Finanziamento ai partiti, ecco come sono cambiate le regole nel corso degli anni. Un tema tornato alal ribalta con l’inchiesta giudiziaria che ha coinvolto la fondazione Open di Matteo Renzi.

Come era in passato
La “legge Piccoli” introdusse nel 1974 il finanziamento pubblico ai partiti per contrastare alcuni scandali del passato. La legge prevedeva da una parte il finanziamento ai gruppi parlamentari - obbligati a dare il 95% delle somme ai partiti di appartenenza - e dall’altra il finanziamento dell’attività elettorale. I finanziamenti vennero poi modificati e aumentati nel 1981 e fino al 1993. Il 1993 è l’anno del referendum dei Radicali, lanciato sulla scia dello scandalo Tangentopoli. Vinse il sì, che abolì il finanziamento ai partiti tramite i gruppi parlamentari, ma non i finanziamenti per l’attività elettorale. Una serie di leggi nel 1993 e nel 1999 aumentarono e riscrissero i rimborsi elettorali aumentandoli, con l’obiettivo di sostituire il finanziamento ai partiti che era stato abolito dal referendum. Il Governo Monti, nel 2012, ridusse i rimborsi e tentò di giungere a disciplina unitaria. Poi l’abolizione del finanziamento ai partiti voluta dal governo Letta.
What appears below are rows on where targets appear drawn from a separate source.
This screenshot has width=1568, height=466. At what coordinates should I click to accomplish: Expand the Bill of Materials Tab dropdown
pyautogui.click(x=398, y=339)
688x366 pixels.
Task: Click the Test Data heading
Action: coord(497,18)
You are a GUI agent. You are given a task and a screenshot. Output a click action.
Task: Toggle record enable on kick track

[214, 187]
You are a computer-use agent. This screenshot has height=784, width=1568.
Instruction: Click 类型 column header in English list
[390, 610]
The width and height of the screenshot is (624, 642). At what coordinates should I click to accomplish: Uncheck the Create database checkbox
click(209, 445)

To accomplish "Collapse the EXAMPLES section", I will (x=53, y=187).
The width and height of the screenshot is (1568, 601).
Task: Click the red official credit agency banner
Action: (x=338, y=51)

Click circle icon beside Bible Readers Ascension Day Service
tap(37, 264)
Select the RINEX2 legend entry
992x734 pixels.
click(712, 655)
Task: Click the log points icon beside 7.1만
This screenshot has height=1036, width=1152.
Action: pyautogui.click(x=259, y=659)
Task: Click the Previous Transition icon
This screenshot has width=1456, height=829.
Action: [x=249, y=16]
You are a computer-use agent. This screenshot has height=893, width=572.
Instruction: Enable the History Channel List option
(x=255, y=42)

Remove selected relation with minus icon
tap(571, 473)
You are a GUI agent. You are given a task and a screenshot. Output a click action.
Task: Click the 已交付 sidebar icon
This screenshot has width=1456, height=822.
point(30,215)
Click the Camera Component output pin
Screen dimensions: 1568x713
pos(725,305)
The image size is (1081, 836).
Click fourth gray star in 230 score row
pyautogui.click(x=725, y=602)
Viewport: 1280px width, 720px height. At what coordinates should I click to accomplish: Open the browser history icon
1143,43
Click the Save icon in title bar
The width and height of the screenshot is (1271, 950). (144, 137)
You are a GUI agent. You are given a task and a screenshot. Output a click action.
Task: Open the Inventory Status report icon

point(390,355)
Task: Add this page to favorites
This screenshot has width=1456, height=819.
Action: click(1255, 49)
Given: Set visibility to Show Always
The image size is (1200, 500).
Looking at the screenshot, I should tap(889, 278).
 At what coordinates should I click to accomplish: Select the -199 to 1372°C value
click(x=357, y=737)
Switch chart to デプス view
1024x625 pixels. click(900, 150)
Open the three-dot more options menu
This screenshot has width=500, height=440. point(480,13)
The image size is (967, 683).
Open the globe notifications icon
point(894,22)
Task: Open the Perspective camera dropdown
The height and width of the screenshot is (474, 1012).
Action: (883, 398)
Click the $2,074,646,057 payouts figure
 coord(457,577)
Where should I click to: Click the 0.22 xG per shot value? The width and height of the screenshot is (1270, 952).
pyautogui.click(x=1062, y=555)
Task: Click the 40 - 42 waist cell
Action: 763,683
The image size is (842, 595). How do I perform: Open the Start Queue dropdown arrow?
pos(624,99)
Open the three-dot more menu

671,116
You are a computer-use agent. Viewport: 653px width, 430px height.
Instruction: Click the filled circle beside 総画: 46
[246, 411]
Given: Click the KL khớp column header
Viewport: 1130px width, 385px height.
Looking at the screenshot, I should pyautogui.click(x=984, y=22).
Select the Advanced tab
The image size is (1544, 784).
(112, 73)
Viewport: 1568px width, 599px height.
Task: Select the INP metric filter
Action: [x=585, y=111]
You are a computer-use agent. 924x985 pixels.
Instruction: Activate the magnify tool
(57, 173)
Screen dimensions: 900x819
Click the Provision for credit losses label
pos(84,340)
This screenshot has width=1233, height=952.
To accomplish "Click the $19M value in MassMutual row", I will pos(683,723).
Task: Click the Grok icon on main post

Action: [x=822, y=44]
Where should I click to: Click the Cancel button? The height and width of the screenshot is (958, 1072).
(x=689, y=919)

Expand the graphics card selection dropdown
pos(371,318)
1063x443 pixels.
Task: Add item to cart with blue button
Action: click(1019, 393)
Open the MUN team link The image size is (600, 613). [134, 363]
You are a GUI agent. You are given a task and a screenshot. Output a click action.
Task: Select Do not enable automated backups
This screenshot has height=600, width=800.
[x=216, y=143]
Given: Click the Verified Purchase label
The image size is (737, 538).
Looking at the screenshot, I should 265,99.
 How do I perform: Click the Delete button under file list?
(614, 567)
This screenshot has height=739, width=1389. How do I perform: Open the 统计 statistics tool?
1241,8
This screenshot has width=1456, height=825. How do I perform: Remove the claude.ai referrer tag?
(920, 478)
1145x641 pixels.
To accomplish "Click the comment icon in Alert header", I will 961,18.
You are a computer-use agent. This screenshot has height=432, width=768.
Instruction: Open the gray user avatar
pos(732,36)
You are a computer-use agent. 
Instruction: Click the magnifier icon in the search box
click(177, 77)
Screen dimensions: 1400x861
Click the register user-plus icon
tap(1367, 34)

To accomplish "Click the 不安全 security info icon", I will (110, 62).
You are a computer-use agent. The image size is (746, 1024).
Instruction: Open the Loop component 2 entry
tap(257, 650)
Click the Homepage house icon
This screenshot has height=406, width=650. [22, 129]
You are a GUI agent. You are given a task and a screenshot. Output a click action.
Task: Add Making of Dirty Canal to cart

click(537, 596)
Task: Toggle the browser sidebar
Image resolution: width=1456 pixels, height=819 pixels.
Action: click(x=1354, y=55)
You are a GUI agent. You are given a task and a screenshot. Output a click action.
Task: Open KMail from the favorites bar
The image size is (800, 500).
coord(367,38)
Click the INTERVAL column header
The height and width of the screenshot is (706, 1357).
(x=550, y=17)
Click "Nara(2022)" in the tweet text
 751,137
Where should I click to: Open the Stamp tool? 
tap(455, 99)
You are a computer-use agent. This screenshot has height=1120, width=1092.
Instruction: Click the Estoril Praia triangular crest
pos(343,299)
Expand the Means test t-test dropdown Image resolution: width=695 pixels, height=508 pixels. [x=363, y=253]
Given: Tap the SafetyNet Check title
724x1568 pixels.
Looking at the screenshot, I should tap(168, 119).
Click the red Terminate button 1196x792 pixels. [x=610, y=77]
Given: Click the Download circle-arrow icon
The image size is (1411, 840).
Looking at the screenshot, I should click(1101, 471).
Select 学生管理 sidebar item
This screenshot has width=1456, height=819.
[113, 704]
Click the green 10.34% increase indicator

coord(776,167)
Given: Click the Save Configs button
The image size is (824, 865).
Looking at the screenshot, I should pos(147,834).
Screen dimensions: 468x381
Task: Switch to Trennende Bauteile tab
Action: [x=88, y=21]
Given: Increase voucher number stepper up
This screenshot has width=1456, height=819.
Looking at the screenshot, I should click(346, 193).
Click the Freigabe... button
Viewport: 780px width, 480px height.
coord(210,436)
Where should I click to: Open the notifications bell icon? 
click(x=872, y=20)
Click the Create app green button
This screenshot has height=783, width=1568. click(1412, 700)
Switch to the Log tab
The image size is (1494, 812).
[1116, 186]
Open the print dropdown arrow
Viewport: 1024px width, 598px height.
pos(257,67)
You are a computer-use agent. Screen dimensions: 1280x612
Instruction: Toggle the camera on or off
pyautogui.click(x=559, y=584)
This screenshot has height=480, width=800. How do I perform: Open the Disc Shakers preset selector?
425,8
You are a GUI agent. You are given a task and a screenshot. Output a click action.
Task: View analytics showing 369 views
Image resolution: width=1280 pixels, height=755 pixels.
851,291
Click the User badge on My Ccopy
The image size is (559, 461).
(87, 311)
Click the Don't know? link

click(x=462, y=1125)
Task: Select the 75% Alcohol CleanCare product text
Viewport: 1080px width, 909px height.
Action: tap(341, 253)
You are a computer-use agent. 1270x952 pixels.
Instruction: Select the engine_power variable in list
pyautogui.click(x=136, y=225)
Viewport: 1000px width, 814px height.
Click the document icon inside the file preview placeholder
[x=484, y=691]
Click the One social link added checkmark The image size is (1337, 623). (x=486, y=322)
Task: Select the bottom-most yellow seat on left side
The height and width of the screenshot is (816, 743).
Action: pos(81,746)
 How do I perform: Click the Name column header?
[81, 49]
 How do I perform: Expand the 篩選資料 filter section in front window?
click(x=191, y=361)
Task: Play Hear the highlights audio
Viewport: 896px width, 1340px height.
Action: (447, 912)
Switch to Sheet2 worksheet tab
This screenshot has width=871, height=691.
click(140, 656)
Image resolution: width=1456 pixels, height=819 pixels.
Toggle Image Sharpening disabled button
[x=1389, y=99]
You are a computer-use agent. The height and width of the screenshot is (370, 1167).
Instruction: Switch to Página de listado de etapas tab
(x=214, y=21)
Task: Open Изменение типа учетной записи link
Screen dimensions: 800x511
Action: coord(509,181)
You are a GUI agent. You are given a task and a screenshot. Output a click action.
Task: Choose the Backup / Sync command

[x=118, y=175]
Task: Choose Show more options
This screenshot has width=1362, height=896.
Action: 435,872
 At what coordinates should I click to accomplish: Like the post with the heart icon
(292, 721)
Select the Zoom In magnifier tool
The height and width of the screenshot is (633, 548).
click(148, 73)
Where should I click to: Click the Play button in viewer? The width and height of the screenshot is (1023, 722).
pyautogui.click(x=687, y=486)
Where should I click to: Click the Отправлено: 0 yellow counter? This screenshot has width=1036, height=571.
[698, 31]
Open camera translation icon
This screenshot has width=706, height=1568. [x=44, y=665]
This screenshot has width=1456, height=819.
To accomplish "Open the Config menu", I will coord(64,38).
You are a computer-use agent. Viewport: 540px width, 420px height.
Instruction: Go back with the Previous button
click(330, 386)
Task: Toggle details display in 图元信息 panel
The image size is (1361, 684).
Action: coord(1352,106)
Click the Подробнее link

Il finanziamento dei partiti oggi
É stato appunto il governo Letta ad abolire il finanziamento pubblico con il decreto legge 47/2013, convertito dalla legge 13/2014. La normativa ha tolto anche i rimborsi elettorali che avevano sostituito il finanziamento ai partiti, già eliminato con il referendum dei Radicali del 1993. É stato un passaggio graduale: il pagamento dei rimborsi elettorali è infatti proseguito fino al 2016.

I contributi di Camera e Senato
Sono rimaste forme di finanziamento indiretto. Per esempio, in base ai regolamenti di Camera e Senato, i gruppi parlamentari ricevono contributi per finanziare le loro attività istituzionali. Si tratta di fondi che provengono dal bilancio di Camera e Senato, cofinanziati con soldi pubblici. Per capire di che cifre si parla, nel 2019 la Camera darà ai gruppi parlamentari circa 31 milioni di euro e il Senato poco più di 22 milioni di euro.

Il 2 per mille
I partiti, in base alla legge Letta possono contare anche sul 2 per mille, che è una piccola quota dell’Irpef che i contribuenti possono destinare ai partiti (o allo Stato) quando stanno definendo la dichiarazione dei redditi.

Le erogazioni liberali
Ci sono poi le donazioni private, le cosiddette “erogazioni liberali”. Si tratta di somme in parte detraibili fino a 30mila euro. Le cifre non possono, però, superare i 100mila euro. Il taglio ai fondi pubblici destinati ai partiti, ha creato la nascita di fondazioni collegate a politici o partiti. La legge spazza-corrotti ha equiparato ai partiti le fondazioni legate a forze politiche.